从右值中删除move构造函数并构造对象 [英] Deleting move constructor and constructing object from rvalue

问题描述

我试图从"Effective Modern C ++"中了解关于特殊成员函数生成的第17项，因此，我尝试了一些示例并试图对某些行为进行推理.书中写着:

I'm trying to understand Item 17 from "Effective Modern C++" about special member function generation so I was trying some examples and am trying to reason about some behavior. In the book it says:

..当我引用移动操作移动构造或移动分配数据成员或基类时，不能保证实际上会发生移动.实际上，成员移动"更像是成员移动请求，因为未启用移动的类型(即，不提供对移动操作的特殊支持，例如，大多数C ++ 98旧类) "通过他们的复制操作. ... 此外，不会为任何显式声明复制操作的类生成移动操作.

..that when I refer to a move operation move-constructing or move-assigning a data member or base class, there is no guarantee that a move will actually take place. "Memberwise moves" are, in reality, more like memberwise move requests, because types that aren’t move-enabled (i.e., that offer no special support for move operations, e.g., most C++98 legacy classes) will be "moved" via their copy operations. ... Furthermore, move operations won’t be generated for any class that explicitly declares a copy operation.

如果我显式删除move构造函数，则下面的代码会出错，但是如果我不删除对象"s1"，则可以正确地构造副本，而不会出现任何错误.这是指向相同代码的wandbox链接: wandbox链接.我想我不了解删除move构造函数与不定义一个构造函数之间的区别.

The code below errors out if I explicitly delete the move constructor but if I don't the object "s1" gets copy constructed without any errors.
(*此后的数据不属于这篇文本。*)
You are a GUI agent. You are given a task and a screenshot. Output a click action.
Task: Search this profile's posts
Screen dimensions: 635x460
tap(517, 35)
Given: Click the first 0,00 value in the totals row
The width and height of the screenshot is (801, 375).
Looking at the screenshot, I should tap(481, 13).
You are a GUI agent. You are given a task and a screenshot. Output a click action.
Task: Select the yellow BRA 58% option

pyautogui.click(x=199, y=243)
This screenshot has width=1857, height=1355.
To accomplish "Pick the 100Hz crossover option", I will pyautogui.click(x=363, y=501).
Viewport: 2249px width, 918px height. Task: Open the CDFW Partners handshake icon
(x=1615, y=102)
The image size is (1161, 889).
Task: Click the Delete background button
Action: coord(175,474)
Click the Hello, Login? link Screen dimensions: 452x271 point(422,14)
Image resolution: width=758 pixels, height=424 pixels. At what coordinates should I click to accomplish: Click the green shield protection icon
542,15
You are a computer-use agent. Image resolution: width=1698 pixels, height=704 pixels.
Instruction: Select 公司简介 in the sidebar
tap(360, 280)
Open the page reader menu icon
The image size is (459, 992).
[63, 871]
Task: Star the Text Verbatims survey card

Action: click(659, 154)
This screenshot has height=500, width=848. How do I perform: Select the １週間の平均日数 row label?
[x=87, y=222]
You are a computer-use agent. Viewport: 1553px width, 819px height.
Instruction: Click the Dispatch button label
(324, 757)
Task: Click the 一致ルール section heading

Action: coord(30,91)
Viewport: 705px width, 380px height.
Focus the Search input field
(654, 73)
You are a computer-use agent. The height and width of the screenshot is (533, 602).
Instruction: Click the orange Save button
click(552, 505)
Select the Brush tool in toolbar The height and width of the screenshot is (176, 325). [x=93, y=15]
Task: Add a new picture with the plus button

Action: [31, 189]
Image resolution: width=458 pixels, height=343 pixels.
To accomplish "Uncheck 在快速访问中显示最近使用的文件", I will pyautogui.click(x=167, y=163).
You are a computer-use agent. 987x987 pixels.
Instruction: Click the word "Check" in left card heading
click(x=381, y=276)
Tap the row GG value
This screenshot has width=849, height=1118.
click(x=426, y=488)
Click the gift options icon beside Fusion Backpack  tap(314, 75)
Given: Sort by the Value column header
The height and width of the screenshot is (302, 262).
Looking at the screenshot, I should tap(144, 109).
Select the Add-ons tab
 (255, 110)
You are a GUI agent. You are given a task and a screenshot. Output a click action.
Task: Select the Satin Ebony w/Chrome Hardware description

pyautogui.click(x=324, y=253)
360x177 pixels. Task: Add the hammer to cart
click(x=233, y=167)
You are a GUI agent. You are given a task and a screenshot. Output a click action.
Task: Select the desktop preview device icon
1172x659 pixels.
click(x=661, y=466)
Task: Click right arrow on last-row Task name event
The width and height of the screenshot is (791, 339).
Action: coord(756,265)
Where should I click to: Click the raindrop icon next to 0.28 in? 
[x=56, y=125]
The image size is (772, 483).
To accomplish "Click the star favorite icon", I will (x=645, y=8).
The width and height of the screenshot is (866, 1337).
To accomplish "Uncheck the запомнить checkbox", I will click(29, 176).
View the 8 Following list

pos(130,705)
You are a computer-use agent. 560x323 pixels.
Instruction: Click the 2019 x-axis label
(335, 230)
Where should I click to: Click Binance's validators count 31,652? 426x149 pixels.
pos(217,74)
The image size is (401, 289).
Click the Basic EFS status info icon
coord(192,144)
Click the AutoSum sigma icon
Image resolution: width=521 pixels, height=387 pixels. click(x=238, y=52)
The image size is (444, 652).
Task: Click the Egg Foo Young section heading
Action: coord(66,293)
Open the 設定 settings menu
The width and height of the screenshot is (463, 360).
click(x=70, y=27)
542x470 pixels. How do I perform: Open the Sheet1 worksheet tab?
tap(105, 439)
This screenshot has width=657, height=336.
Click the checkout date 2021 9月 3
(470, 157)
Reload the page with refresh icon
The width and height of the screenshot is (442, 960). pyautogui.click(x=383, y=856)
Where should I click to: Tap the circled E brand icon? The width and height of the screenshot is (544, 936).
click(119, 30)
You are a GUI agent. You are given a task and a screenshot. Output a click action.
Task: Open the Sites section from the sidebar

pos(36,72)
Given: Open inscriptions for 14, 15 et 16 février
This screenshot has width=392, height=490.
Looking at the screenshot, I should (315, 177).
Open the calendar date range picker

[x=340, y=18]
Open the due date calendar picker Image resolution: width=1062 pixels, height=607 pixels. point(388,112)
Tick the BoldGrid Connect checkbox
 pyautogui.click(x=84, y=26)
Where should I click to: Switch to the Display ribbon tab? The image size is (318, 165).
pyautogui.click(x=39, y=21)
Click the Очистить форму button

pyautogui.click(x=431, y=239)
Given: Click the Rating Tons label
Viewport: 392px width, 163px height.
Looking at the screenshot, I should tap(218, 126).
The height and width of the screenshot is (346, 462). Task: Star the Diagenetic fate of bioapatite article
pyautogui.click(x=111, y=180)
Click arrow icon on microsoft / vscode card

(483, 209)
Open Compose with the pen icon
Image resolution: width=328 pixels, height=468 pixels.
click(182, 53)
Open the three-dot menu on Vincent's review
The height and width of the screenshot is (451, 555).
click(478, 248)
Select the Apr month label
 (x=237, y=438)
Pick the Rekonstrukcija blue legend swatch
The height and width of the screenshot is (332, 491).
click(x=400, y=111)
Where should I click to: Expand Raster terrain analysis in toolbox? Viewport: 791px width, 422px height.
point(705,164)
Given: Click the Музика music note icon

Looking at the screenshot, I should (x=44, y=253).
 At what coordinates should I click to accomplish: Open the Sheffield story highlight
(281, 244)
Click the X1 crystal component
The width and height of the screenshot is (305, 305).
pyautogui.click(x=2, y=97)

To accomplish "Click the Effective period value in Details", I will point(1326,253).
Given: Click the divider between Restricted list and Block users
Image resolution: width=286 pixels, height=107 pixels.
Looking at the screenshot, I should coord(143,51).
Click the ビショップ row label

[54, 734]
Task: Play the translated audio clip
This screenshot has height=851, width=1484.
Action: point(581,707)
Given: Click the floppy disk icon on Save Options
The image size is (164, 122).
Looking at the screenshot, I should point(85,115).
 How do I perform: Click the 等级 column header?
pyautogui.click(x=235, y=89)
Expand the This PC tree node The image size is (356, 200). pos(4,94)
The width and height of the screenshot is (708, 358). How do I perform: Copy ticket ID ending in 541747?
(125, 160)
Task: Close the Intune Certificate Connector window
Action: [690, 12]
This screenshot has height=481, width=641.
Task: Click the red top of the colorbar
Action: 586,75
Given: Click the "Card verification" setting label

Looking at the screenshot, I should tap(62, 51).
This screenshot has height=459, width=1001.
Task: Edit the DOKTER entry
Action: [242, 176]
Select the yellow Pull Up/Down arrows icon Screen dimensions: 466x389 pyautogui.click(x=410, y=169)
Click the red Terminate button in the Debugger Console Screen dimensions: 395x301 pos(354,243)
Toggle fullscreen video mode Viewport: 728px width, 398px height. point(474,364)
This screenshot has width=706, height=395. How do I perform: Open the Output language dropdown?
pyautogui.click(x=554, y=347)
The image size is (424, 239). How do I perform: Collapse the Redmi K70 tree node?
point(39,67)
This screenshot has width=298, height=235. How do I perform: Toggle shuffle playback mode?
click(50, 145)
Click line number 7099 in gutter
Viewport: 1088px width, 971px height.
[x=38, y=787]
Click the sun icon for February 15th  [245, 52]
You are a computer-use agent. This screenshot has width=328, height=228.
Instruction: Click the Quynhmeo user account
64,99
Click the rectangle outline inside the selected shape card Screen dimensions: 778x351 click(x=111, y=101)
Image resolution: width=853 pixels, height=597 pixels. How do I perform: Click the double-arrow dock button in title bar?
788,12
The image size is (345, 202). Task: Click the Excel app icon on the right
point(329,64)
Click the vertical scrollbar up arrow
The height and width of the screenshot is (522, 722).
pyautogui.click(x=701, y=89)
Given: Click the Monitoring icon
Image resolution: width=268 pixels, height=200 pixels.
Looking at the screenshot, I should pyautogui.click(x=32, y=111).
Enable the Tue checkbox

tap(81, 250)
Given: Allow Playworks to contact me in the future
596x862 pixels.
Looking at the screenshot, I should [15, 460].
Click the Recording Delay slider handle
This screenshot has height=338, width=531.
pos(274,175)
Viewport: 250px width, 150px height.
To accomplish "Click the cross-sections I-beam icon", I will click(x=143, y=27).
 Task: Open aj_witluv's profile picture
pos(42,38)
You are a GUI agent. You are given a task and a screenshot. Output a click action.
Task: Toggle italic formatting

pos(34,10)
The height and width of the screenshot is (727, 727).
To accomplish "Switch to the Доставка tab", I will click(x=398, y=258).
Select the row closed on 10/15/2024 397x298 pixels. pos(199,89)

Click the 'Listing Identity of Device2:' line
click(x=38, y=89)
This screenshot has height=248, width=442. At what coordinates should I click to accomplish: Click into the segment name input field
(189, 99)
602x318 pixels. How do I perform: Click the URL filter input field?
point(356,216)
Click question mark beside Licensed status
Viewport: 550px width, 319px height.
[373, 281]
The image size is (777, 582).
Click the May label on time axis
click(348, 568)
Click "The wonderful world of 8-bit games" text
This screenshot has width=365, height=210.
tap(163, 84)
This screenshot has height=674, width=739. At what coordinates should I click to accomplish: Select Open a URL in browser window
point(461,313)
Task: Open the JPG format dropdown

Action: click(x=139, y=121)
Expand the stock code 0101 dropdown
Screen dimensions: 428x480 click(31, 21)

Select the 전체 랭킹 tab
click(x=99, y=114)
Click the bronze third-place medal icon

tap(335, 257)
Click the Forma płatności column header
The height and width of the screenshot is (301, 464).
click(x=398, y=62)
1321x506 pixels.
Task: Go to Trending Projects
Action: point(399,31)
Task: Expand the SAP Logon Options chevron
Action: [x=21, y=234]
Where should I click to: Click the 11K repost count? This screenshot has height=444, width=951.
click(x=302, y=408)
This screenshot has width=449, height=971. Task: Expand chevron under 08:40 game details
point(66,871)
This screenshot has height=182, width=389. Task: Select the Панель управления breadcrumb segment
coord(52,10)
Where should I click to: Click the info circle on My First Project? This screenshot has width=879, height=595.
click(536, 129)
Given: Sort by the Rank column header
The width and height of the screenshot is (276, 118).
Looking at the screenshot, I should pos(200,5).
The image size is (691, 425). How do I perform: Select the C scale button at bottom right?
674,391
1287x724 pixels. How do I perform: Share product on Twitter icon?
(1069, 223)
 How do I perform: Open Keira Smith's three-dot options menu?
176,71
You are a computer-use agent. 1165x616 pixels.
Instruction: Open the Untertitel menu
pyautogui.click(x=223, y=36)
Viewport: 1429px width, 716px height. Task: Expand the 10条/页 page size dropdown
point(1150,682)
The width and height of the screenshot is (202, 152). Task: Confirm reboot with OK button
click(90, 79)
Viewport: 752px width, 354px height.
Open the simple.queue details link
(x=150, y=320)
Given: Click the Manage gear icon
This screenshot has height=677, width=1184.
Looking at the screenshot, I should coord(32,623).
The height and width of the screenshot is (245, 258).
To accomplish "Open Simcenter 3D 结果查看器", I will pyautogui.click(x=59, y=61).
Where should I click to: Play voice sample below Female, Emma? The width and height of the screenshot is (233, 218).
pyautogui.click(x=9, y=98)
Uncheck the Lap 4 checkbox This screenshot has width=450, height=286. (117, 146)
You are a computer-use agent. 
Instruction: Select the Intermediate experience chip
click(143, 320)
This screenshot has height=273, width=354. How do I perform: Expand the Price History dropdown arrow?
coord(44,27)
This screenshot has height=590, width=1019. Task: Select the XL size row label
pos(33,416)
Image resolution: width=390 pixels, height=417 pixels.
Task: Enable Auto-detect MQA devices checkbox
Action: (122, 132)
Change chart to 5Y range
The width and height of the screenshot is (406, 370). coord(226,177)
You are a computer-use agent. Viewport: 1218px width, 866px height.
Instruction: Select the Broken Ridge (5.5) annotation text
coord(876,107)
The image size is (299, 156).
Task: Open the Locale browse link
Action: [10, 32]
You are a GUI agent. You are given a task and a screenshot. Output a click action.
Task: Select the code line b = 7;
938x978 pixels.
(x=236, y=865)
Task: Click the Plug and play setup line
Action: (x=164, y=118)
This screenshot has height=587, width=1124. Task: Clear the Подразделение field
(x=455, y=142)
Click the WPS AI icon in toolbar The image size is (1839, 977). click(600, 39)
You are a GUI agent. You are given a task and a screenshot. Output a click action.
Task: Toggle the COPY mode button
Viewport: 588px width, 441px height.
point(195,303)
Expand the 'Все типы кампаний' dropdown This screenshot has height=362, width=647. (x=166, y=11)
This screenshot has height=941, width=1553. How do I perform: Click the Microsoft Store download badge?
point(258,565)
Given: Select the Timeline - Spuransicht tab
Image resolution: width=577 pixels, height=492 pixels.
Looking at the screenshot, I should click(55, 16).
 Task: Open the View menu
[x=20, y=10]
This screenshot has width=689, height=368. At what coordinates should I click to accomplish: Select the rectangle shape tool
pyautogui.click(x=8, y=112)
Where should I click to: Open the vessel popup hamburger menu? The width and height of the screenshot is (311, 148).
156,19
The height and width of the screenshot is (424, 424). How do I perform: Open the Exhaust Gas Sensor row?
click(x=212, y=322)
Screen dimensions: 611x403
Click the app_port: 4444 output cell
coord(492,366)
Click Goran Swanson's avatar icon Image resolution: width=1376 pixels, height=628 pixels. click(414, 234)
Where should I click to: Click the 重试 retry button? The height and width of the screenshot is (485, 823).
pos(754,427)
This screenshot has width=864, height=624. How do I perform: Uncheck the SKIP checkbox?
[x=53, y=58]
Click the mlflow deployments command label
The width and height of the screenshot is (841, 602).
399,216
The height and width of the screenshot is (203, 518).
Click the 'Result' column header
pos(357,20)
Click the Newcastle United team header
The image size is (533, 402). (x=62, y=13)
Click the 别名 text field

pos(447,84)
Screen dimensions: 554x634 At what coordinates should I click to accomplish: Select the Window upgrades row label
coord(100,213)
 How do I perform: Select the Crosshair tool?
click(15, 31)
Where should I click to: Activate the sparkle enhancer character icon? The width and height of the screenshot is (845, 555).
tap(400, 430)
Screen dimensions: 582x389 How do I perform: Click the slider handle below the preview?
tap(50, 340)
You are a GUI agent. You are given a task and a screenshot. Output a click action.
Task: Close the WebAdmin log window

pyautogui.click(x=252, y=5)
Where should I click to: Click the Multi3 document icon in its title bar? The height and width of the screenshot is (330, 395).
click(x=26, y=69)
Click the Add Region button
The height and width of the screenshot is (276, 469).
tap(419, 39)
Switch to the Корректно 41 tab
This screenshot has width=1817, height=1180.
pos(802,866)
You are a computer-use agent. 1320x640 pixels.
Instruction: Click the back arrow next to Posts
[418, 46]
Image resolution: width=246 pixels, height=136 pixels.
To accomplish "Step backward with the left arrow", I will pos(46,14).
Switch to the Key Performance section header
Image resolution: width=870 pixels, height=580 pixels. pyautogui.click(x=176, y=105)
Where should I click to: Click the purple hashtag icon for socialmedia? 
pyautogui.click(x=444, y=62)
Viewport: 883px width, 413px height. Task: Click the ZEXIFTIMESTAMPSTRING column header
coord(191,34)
Here's a wandbox link to the same code: wandbox link. I guess I'm not understanding the difference between deleting the move constructor and not defining one.

#include <iostream>

struct S
{
    S() = default;
    S(const S&) {
        std::cout << "Copying" << std::endl;
    }
   // S(S&&) = delete;
};

S return_lvalue() {
    S ret{};
    return ret;
}

int main() {
    std::cout << "Hello world" << std::endl;
    // Error here if I delete move constructor
    S s1 = return_lvalue();
}

推荐答案

我想我不了解删除move构造函数和不定义一个构造函数之间的区别.

I guess I'm not understanding the difference between deleting the move constructor and not defining one.

完成时

struct S
{
    S() = default;
    S(const S&) {
        std::cout << "Copying" << std::endl;
    }
};

编译器将不会生成move构造函数.如果尝试移动它，则重载分辨率将仅找到S(const S&)，并且您将获得一个副本.使用

The compiler will not generate a move constructor. If you try to move it, overload resolution will only find S(const S&) and you'll get a copy. With

struct S
{
    S() = default;
    S(const S&) {
        std::cout << "Copying" << std::endl;
    }
    S(S&&) = delete;
};

当移动类型为S的对象时，重载分辨率会找到S(const S&)和S(S&&)，但会选择S(S&&)，因为这是更好的匹配.然后看到它已被删除，并且出现错误.

When you move an object of type S, overload resolution finds S(const S&) and S(S&&) but it picks S(S&&) since it is the better match. Then it sees that it is deleted and you get an error.

您需要记住的是删除的构造函数，请不要将其从类中删除.它声明它们并使它们可用于重载解决方案，并且只有在发生重载解决方案之后，它才会检查是否将其删除.

The thing you need to remember is deleted constructors don't remove them from the class. It declares them and makes them available for overload resolution and it is only after overload resolution happens, that it checks if it is deleted.

这篇关于从右值中删除move构造函数并构造对象的文章就介绍到这了，希望我们推荐的答案对大家有所帮助，也希望大家多多支持IT屋！